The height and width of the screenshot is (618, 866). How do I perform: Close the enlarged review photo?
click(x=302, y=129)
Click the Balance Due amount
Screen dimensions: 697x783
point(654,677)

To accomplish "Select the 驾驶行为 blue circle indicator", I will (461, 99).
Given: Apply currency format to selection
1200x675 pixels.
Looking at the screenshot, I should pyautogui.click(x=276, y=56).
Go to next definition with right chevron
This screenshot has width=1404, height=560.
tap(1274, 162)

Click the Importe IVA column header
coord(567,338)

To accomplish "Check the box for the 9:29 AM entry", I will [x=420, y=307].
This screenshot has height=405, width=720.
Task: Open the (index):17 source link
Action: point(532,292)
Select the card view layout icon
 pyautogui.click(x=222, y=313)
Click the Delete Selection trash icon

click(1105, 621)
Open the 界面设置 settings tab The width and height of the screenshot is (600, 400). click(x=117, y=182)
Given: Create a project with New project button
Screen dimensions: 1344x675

- _Exercise_: Your answer must be the lines from the first line of the entries above through the line that contains "Open the 界面设置", written out exactly.

- _Reply_:
The height and width of the screenshot is (618, 866). How do I perform: Close the enlarged review photo?
click(x=302, y=129)
Click the Balance Due amount
Screen dimensions: 697x783
point(654,677)

To accomplish "Select the 驾驶行为 blue circle indicator", I will (461, 99).
Given: Apply currency format to selection
1200x675 pixels.
Looking at the screenshot, I should pyautogui.click(x=276, y=56).
Go to next definition with right chevron
This screenshot has width=1404, height=560.
tap(1274, 162)

Click the Importe IVA column header
coord(567,338)

To accomplish "Check the box for the 9:29 AM entry", I will [x=420, y=307].
This screenshot has height=405, width=720.
Task: Open the (index):17 source link
Action: point(532,292)
Select the card view layout icon
 pyautogui.click(x=222, y=313)
Click the Delete Selection trash icon

click(1105, 621)
Open the 界面设置 settings tab The width and height of the screenshot is (600, 400). click(x=117, y=182)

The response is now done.